Problem details: Update the lines starting at the one containing "Screen dimensions: 1024x609" and running through the last line, changing "MACD" to "RSI" and leaving everything else untouched.

Element lookup records:

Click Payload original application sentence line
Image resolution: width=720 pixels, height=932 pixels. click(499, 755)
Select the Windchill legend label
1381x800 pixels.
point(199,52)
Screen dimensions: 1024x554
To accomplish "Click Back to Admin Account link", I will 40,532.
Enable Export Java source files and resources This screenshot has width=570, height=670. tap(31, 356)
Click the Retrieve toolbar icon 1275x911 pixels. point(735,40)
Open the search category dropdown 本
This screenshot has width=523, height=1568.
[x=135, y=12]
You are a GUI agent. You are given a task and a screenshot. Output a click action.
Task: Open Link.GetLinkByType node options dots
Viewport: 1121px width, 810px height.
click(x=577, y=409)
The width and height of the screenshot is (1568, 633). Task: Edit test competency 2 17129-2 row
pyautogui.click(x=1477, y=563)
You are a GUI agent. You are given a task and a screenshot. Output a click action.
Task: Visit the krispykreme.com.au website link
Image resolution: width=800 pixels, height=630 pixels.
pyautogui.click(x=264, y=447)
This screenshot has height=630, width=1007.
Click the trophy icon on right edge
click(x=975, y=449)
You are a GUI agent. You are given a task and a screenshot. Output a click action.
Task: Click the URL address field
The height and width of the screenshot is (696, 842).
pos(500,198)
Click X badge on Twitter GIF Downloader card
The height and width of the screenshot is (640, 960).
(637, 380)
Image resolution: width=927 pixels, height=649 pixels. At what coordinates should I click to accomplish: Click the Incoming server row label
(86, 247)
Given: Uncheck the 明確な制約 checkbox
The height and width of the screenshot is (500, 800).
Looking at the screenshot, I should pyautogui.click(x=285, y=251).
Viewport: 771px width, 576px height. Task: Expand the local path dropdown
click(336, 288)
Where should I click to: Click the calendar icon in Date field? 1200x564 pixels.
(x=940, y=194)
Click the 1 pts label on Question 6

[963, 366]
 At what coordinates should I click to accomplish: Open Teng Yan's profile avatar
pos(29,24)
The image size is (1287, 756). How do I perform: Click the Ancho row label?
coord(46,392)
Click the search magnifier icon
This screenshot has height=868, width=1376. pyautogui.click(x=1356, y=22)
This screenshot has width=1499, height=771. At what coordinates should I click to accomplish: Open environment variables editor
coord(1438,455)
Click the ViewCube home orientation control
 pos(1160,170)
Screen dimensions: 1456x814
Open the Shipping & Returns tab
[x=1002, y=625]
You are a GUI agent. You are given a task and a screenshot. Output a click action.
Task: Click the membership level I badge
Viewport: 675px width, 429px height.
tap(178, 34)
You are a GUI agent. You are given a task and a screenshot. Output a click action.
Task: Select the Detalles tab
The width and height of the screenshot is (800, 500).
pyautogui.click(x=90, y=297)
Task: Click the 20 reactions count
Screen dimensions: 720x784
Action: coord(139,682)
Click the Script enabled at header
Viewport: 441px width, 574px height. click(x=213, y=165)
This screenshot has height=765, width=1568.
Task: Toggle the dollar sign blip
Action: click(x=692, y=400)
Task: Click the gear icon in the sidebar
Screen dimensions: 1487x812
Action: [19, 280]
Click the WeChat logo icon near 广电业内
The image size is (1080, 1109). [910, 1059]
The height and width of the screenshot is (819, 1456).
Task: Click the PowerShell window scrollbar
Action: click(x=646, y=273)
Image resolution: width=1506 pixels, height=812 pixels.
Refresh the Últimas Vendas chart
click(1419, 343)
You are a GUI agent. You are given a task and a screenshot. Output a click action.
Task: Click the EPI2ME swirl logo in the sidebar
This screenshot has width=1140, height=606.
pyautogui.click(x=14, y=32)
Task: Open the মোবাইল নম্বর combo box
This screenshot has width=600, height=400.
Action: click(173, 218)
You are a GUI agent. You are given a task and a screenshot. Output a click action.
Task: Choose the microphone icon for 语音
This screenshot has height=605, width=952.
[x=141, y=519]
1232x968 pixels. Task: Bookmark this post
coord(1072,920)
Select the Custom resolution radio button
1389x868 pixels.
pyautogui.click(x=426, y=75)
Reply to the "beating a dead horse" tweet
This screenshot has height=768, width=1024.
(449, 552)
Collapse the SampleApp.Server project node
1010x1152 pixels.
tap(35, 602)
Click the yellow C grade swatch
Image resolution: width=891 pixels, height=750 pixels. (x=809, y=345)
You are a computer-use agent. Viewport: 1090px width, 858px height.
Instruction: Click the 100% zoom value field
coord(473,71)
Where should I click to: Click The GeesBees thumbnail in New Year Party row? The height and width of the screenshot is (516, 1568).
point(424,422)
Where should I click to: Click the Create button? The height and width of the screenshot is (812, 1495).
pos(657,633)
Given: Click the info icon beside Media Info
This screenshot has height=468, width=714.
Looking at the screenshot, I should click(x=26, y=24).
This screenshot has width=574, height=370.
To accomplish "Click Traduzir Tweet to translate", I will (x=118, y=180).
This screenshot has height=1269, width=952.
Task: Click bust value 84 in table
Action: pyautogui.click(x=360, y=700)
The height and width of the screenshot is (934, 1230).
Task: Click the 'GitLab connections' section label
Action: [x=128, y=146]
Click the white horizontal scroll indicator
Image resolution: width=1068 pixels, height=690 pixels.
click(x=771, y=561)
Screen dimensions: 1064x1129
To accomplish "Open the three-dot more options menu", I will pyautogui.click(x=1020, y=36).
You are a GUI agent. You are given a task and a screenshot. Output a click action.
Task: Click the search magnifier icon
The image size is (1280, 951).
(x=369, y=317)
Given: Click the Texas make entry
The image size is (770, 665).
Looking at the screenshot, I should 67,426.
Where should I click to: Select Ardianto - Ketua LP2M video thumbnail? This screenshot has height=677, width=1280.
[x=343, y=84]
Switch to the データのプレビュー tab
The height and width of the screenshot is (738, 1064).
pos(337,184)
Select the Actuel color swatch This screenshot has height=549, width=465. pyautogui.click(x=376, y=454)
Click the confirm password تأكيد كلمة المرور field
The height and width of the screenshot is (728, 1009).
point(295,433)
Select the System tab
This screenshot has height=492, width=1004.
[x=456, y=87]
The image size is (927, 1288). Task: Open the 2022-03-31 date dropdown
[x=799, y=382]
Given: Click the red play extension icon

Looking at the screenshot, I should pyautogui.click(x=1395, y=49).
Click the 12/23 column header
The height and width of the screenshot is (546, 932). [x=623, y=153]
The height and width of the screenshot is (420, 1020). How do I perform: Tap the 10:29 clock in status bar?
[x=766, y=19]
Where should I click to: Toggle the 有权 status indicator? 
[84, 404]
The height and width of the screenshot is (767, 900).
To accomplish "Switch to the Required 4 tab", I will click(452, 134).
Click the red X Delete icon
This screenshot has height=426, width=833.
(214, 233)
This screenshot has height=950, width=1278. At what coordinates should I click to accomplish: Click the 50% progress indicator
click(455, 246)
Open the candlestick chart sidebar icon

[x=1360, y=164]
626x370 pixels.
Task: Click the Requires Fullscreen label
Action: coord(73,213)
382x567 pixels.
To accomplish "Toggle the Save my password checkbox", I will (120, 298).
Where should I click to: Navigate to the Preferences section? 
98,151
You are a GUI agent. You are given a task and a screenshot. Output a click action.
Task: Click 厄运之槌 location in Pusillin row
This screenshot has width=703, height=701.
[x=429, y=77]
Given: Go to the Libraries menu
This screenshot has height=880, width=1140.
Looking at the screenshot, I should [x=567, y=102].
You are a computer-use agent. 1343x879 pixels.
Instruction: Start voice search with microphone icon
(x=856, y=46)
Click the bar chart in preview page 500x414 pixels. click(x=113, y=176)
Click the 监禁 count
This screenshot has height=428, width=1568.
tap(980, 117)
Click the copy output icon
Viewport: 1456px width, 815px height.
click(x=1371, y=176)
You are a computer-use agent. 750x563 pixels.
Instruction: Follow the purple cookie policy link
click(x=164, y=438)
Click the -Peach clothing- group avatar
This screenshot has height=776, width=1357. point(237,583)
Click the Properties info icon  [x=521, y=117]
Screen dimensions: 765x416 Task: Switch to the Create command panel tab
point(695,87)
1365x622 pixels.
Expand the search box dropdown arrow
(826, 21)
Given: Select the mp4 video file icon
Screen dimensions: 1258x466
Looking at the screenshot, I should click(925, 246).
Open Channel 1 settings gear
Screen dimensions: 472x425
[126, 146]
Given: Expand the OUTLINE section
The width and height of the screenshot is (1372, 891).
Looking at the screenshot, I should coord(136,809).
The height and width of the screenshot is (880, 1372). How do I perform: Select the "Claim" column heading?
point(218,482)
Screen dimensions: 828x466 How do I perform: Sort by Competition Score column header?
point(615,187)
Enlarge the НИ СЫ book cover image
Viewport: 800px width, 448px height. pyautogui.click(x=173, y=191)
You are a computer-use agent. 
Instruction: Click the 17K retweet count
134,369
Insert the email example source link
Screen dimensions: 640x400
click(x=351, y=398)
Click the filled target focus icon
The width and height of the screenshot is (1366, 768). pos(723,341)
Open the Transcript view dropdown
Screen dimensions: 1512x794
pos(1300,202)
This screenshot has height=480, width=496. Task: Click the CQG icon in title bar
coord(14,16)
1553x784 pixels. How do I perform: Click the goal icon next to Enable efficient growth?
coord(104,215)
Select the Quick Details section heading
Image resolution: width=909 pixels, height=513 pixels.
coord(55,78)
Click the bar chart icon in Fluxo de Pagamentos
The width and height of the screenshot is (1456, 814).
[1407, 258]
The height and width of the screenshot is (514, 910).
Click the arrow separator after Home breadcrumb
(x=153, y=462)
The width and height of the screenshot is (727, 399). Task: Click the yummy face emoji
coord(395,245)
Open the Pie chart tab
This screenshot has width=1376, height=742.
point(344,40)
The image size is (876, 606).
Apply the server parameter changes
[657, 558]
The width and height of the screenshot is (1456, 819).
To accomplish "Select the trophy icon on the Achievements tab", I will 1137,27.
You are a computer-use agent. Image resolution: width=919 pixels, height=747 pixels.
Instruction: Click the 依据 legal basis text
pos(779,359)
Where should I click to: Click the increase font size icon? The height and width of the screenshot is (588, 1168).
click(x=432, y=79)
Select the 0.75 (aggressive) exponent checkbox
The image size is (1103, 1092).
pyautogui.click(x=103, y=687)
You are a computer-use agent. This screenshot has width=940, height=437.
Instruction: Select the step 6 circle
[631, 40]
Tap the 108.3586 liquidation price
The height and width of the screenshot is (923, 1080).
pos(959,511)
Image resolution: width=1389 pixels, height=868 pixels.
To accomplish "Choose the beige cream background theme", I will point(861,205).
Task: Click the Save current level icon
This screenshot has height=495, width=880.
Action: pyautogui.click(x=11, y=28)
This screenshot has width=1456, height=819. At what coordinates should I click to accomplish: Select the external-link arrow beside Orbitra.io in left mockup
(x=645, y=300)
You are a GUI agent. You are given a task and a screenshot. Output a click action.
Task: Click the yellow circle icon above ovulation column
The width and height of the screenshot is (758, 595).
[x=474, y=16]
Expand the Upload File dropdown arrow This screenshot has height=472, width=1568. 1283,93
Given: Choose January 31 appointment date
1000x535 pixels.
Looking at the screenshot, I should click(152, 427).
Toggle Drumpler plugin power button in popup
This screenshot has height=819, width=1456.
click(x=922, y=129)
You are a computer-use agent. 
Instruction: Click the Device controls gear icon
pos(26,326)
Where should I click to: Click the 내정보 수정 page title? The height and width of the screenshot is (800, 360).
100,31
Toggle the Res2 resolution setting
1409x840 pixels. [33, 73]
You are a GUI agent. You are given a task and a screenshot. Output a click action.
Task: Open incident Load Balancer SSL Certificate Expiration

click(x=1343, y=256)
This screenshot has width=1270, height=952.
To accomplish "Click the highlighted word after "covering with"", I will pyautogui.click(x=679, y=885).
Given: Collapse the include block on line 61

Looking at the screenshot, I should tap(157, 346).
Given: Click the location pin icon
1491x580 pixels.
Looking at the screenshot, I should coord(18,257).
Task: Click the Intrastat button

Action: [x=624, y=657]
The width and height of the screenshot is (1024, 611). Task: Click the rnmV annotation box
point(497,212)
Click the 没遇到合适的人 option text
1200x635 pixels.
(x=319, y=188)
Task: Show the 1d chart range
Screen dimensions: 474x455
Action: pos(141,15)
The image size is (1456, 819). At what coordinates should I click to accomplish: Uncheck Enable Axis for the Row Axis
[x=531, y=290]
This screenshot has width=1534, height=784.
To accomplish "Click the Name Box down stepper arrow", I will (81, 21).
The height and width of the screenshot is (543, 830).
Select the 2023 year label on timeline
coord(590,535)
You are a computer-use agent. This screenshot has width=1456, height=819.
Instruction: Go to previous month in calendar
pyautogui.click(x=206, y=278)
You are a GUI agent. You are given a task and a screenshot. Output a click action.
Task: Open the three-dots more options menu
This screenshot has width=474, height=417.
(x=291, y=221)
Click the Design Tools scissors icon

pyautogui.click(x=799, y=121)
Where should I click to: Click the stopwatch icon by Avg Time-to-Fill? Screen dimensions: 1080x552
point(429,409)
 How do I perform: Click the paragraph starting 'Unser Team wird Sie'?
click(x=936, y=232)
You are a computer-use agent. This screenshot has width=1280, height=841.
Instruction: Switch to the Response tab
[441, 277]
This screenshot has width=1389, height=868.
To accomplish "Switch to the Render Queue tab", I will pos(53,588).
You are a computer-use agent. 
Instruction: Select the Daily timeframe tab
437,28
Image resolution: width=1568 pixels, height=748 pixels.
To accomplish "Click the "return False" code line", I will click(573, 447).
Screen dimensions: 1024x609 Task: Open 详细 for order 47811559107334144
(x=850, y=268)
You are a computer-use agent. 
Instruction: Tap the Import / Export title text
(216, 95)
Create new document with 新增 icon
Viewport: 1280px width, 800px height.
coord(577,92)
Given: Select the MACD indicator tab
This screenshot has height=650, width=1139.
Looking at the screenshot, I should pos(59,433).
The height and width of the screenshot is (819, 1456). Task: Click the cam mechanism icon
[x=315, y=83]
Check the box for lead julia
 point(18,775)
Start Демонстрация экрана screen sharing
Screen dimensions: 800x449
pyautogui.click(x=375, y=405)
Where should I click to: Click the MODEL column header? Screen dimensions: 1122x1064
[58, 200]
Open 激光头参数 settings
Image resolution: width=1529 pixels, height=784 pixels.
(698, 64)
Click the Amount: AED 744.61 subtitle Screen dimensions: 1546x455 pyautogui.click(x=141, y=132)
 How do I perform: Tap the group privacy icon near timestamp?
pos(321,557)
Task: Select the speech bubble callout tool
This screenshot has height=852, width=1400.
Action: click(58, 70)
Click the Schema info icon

Expected output:
Screen dimensions: 1024x609 Task: Open 详细 for order 47811559107334144
(x=850, y=268)
You are a computer-use agent. 
Instruction: Tap the Import / Export title text
(216, 95)
Create new document with 新增 icon
Viewport: 1280px width, 800px height.
coord(577,92)
Given: Select the RSI indicator tab
This screenshot has height=650, width=1139.
Looking at the screenshot, I should pos(59,433).
The height and width of the screenshot is (819, 1456). Task: Click the cam mechanism icon
[x=315, y=83]
Check the box for lead julia
 point(18,775)
Start Демонстрация экрана screen sharing
Screen dimensions: 800x449
pyautogui.click(x=375, y=405)
Where should I click to: Click the MODEL column header? Screen dimensions: 1122x1064
[58, 200]
Open 激光头参数 settings
Image resolution: width=1529 pixels, height=784 pixels.
(698, 64)
Click the Amount: AED 744.61 subtitle Screen dimensions: 1546x455 pyautogui.click(x=141, y=132)
 How do I perform: Tap the group privacy icon near timestamp?
pos(321,557)
Task: Select the speech bubble callout tool
This screenshot has height=852, width=1400.
Action: click(58, 70)
Click the Schema info icon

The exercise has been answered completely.